The OPEN Government Data Act is now law

Federal open data, and the role of the chief data officer, just got a boost.
(Getty Images)

President Trump signed the Foundations for Evidence-Based Policymaking Act on Monday evening, and with it the OPEN Government Data Act became law.

The bill, which requires that all non-sensitive government data be made available in machine-readable formats by default, was incorporated as Title II of former House Speaker Paul Ryan’s FEBP Act and landed on the President’s desk Jan. 2.

The OPEN Government Data Act was first introduced as a stand-alone measure in the House in April 2018. It had popular bipartisan support in both chambers and from open data advocacy groups. OPEN stands for Open, Public, Electronic and Necessary.

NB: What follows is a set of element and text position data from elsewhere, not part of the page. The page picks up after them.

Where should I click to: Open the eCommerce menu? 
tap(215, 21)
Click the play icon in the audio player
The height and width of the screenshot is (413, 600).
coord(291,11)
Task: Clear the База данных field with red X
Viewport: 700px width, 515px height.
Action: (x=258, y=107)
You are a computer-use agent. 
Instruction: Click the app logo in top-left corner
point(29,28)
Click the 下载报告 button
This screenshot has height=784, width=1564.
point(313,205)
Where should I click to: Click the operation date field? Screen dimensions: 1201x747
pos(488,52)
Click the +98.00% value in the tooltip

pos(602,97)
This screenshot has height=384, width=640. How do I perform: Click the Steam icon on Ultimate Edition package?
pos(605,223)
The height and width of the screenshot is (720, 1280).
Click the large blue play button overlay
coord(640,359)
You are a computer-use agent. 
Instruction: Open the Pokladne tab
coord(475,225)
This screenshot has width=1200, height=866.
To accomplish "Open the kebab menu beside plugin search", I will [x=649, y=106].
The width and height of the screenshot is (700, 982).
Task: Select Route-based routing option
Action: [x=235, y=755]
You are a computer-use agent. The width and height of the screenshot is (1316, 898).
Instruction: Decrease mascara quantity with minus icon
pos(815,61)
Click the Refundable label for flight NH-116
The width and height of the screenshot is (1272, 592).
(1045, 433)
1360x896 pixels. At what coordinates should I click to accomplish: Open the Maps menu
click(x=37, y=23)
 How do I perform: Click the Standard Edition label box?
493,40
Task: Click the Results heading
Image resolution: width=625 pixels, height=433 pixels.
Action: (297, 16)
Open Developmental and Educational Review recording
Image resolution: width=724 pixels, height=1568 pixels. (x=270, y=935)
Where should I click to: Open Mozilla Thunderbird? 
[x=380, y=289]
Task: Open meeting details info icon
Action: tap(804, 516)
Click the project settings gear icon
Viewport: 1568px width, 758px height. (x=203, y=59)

Now that the measure is the law of the land, agencies will be called upon to maintain comprehensive data catalogs and designate a nonpolitical chief data officer. The White House Office of Management and Budget will also create a Chief Data Officer Council, comprised of chief data officers from across the government to “establish Governmentwide best practices for the use, protection, dissemination, and generation of data.”


Finally, the language of the legislation calls on the Government Accountability Office to conduct a study to assess whether agencies have complied with the law, and what the value of the information made public as a result of the law is. This will happen within the next three years.